You can now use the IDs of Security Audit checks when you fine-tune the REST API Static Security Testing CI/CD plugin.

  • Check the issue IDs in the issue descriptions in your audit report.
  • List the IDs of the issues you do not want to let through your CI/CD pipeline as a fail_on condition in the configuration file of your CI/CD plugin.
  • If any of the listed issues crop up when your pipeline builds, the task on the pipeline fails and flags the found issues in its report.

For more details, see our configuration samples in our Resources repository in GitHub for fine-tuning your integration plugin.

Updates to Security Audit checks

We have moved some checks in Security Audit:

  • The check on the property allowEmptyValue has been moved to Semantics. This applies to both OpenAPI Specification (OAS) v2 and v3.

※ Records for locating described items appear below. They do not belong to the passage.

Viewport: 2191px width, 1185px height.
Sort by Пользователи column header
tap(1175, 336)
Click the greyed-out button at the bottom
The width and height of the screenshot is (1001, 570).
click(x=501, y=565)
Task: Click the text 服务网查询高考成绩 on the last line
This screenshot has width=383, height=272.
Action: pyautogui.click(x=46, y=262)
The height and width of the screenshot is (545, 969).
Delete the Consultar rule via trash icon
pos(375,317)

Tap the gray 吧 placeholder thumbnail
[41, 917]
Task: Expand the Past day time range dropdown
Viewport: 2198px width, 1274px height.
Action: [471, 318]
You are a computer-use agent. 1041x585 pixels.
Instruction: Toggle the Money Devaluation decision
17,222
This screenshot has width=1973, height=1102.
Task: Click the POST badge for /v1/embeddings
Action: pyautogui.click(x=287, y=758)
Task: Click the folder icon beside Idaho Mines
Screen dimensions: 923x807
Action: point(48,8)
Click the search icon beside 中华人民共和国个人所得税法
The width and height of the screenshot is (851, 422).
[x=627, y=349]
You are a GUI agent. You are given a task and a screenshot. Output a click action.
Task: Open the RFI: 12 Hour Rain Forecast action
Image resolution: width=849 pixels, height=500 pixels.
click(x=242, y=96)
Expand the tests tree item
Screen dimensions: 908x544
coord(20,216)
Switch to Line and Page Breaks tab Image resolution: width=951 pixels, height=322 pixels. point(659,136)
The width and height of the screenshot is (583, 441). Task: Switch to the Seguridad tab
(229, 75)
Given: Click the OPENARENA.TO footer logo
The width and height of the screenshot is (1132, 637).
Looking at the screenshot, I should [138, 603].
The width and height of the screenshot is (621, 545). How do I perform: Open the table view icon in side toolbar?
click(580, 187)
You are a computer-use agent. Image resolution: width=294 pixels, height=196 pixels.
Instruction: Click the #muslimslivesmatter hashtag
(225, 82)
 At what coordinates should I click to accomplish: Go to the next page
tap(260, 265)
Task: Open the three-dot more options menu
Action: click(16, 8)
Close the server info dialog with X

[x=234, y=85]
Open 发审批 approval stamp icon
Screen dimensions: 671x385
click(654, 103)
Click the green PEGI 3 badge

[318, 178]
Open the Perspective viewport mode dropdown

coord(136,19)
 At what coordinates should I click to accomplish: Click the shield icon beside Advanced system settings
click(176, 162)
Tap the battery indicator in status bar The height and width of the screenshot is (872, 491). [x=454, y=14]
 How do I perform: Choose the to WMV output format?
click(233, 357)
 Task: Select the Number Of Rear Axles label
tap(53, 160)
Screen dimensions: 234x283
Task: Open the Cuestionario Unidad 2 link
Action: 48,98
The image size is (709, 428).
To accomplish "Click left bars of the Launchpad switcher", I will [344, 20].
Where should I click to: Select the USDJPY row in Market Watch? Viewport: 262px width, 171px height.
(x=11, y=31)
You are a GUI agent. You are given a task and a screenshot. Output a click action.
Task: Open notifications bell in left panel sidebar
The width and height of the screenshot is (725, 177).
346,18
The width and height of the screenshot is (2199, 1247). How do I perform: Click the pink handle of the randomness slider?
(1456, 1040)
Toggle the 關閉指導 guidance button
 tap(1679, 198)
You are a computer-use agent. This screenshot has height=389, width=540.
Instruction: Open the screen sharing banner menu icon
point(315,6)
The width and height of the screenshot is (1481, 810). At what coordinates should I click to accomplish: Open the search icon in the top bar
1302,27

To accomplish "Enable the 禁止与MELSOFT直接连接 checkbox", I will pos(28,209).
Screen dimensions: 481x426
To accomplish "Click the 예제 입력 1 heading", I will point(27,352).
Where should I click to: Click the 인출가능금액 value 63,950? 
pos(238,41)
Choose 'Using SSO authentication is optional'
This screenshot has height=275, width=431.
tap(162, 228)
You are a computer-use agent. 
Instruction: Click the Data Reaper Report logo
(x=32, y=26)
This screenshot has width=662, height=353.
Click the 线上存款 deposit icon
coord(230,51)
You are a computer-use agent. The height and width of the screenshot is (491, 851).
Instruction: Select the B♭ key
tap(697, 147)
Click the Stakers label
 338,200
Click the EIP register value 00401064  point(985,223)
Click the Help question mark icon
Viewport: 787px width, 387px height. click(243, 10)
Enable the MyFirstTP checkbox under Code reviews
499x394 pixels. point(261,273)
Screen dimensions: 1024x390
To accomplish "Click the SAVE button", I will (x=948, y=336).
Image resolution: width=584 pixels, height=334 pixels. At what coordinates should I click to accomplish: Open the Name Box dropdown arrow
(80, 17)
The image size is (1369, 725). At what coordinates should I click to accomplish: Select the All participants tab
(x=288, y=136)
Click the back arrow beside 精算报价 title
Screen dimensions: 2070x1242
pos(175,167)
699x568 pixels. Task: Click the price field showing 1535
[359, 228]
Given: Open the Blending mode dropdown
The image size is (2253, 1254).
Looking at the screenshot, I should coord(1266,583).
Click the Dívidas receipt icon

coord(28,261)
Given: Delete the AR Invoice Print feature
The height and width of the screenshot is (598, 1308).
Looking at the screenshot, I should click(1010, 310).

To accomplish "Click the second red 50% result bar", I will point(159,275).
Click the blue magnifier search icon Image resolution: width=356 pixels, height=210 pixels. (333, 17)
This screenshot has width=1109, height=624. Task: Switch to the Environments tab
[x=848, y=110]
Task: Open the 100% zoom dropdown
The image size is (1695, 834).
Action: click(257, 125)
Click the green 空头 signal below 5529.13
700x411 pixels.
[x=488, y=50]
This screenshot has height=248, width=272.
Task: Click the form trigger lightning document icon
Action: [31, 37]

  • The check on the property allowReserved has been moved to Semantics. This applies only to OAS v3.

UX improvements

In addition, there have been several small improvements, such as aligning date and time format throughout the platform.

Compatibility

This release is compatible with the following API Firewall images:

  • 42crunch/apifirewall:v0.16.11
    • Upgrade to latest openssl security fix (1.1.1g)
    • Better logging of shared cache loading failure
    • Ability to configure timeout between API Firewall and backend endpoint distinctly
  • 42crunch/apifirewall:v0.16.13
    • A bug in response validation in OASv3 that caused API Firewall to load an empty schema instead of the one specified for some media types fixed
    • More robust UUID generator
  • 42crunch/apifirewall:v0.17.0
    • Improvements to the syntax of protections
    • Internal optimizations
  • 42crunch/apifirewall:v0.17.2
    • Deserialization of parameters defined as combined types (allOf, anyOf, oneOf) fixed
    • cookies_in and cookies_out moved in their own sections in transaction log
    • The format of transaction logs for security validation errors fixed to match what the UI expects
  • 42crunch/apifirewall:v0.17.3
    • Possible desynchronizations when communicating with the platform fixed
  • 42crunch/apifirewall:v0.17.4
    • Health Check service for frontend
  • 42crunch/apifirewall:v0.17.7
    • A bug on OAuth2 security requirement erroneously blocking requests fixed
    • A possible crash with HEAD requests fixed
  • 42crunch/apifirewall:v0.17.9
    • Path traversals above root now return HTTP 404 instead of HTTP 400 to avoid giving any clues about existing (or nonexistent) paths
    • Communication timeout with the platform adjusted

All previous image versions have been deprecated and are not compatible with this version of the platform.

When you switch the version of the API Firewall image, you must reconfigure any existing protection configurations so that they work with the new version. For more details, see Reconfigure API Protection.

Known issues

This release has the following known issues.

Removing an API does not stop the API Firewall instance

If you delete an API from 42Crunch Platform and that API has an active API Firewall instance protecting it, API Firewall continues to run unless you specifically stop it. Same happens if the protection token that the API Firewall instance uses is deleted or otherwise becomes invalid.

This will be fixed in a future release.